Député Antoine Kolawolé Idji, président du groupe parlementaire Union fait la Nation
« …Je vous remercie de me permettre de donner l’opinion de mes collègues du groupe parlementaire Union fait la Nation. C’est une question importante, mais simple de notre point de vue, la levée de l’immunité parlementaire de notre collègue Barthélémy Kassa. D’abord, monsieur le président, je voudrais vous remercier pour la diligence dont vous avez fait montre pour que la procédure devienne conforme à ce que prescrivent nos textes. Si vous aviez procédé autrement, cela aurait rabaissé l’institution parlementaire. Je sais que cela ne vous ressemble pas. Le respect de la Constitution et des lois est la clé de voûte de tout Etat bien gouverné. L’opposition constante et très forte que nous avons toujours, à l’Union fait la Nation, faite aux Fcbe se fonde entre autres sur le non respect de la Constitution et des textes, le rabaissement constant des institutions. Il faut nous demander dans le cas précis s’il s’agit de mesquinerie politique ou de harcèlement, et si ce qui nous est demandé ici n’a pas pour fondement, d’empêcher le libre exercice du mandat que le peuple a confié à l’honorable Kassa. Nous savons tous qui est le Ministre Barthélémy Kassa. Nous savons que c’est l’un des fidèles du président Boni Yayi. Il ne peut pas avoir de mesquinerie ou de harcèlement à ce niveau là. Il ne s’agit pas de la levée de l’immunité parlementaire de l’honorable Candide Azannaï.
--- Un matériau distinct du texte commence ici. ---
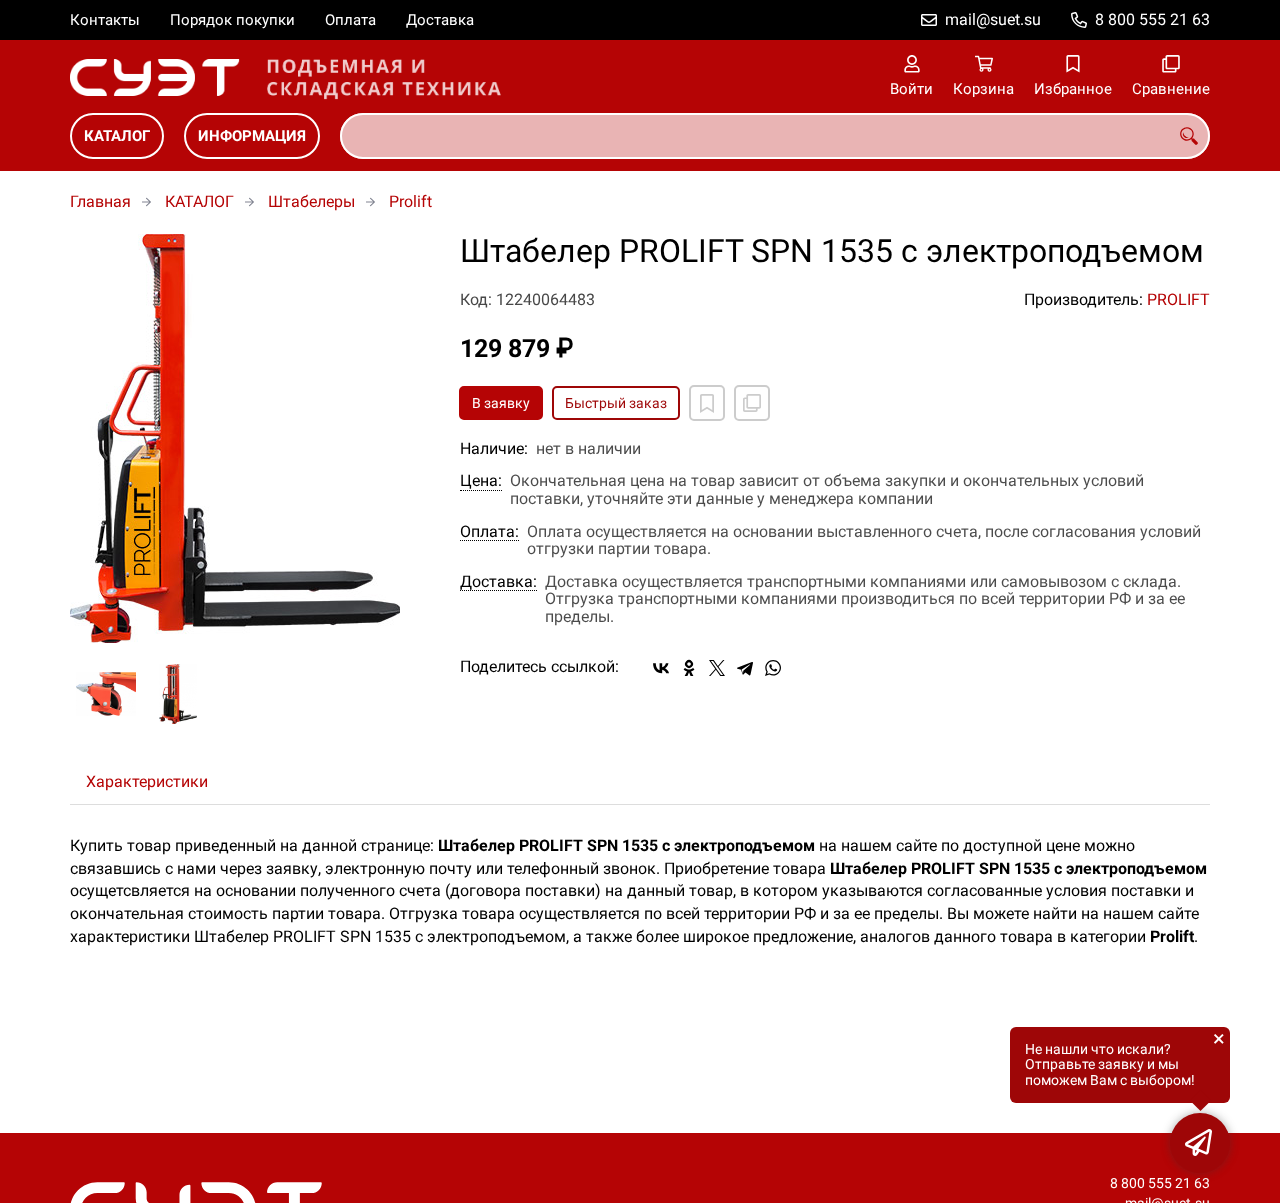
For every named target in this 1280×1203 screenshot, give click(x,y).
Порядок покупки (232, 20)
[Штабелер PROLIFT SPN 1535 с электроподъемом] (250, 438)
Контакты (105, 20)
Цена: (481, 481)
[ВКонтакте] (661, 668)
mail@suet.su (993, 19)
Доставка (440, 20)
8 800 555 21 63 (1152, 19)
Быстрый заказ (616, 403)
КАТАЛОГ (117, 136)
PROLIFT (1178, 299)
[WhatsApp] (773, 668)
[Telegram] (745, 668)
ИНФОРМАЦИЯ (252, 136)
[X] (717, 668)
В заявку (501, 403)
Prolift (410, 201)
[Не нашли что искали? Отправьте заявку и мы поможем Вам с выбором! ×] (1200, 1143)
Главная (100, 201)
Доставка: (498, 582)
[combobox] (775, 136)
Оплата (350, 20)
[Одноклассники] (689, 668)
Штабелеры (311, 201)
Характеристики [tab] (147, 781)
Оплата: (489, 532)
Si c’était le cas, on pourrait se poser des questions parce que nous savons le type de relations entre ces deux responsables. Mais il s’agit du Ministre Barthélémy Kassa. Je suis un ami personnel de Barthélémy Kassa. A partir de là, la question qu’il nous reste de poser est de savoir ce qu’il convient de faire. Je suis peiné pour lui parce que je crois profondément qu’il est innocent. Donnez-lui la possibilité de s’expliquer. Le Ministre Barthélémy Kassa a des choses à dire au peuple béninois… »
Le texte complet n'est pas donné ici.